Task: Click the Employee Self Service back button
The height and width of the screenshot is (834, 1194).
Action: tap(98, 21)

...

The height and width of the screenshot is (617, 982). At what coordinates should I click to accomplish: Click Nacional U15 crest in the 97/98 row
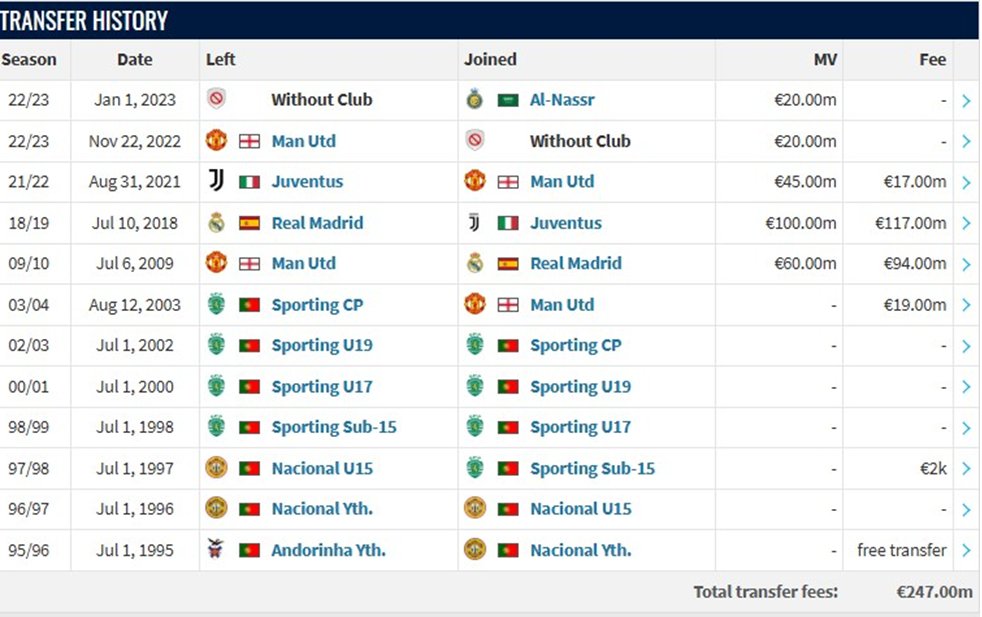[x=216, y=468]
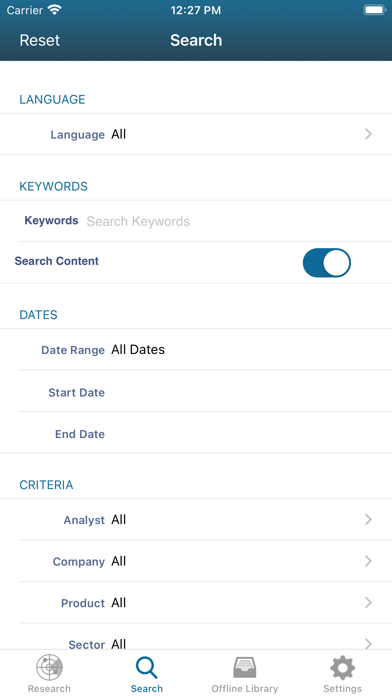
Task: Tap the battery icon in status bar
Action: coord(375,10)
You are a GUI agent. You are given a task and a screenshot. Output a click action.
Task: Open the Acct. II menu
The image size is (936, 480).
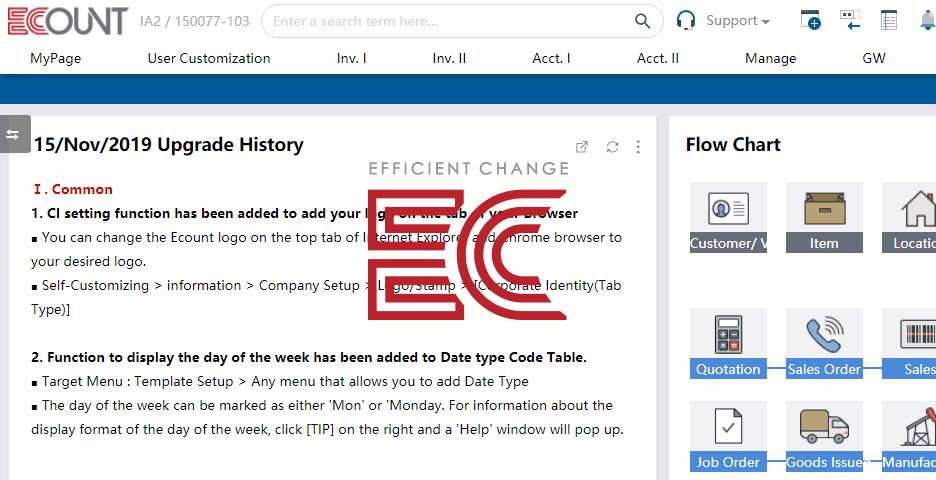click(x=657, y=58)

...

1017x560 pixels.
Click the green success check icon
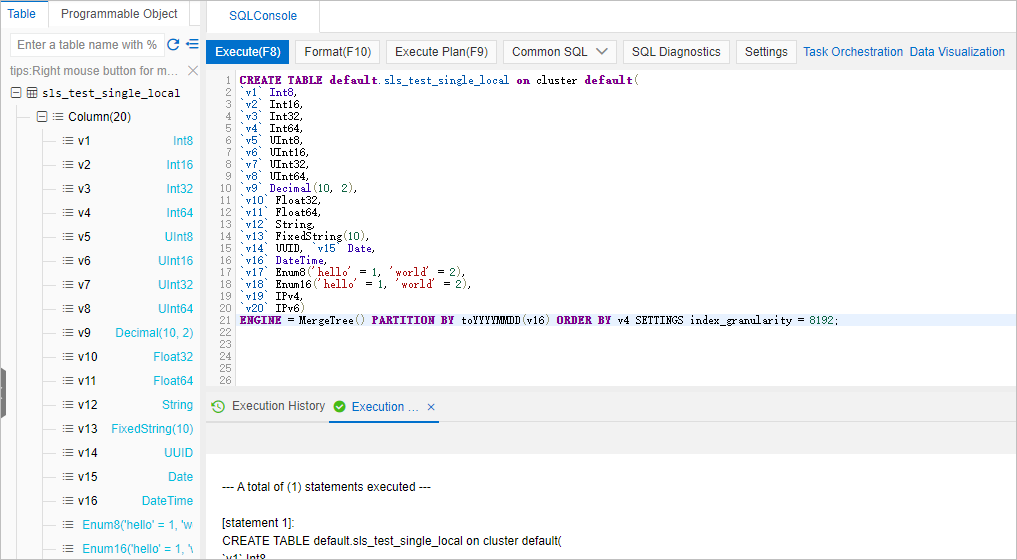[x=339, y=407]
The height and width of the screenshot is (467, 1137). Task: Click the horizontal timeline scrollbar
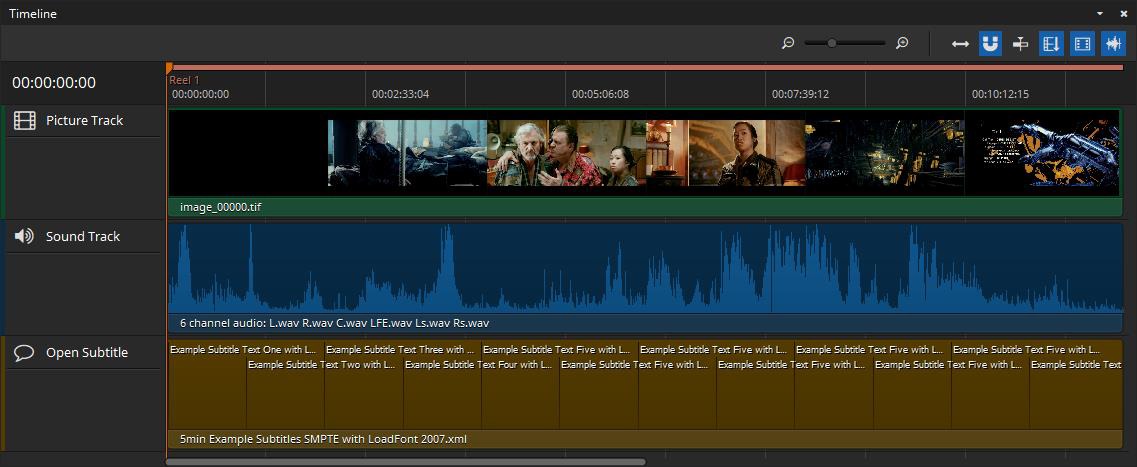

Short exercise =
Set out the lines from the one containing "The height and width of the screenshot is (617, 982)." through the one containing "click(x=657, y=58)", both included, as a Markdown table with columns headed Row and Line. Skip any blank lines, and leave the pictures out of the table.

Right answer =
| Row | Line |
|---|---|
| 1 | The height and width of the screenshot is (617, 982). At what coordinates should I click to accomplish: Click Nacional U15 crest in the 97/98 row |
| 2 | [x=216, y=468] |
| 3 | Task: Tap the battery icon in status bar |
| 4 | Action: coord(375,10) |
| 5 | You are a GUI agent. You are given a task and a screenshot. Output a click action. |
| 6 | Task: Open the Acct. II menu |
| 7 | The image size is (936, 480). |
| 8 | click(x=657, y=58) |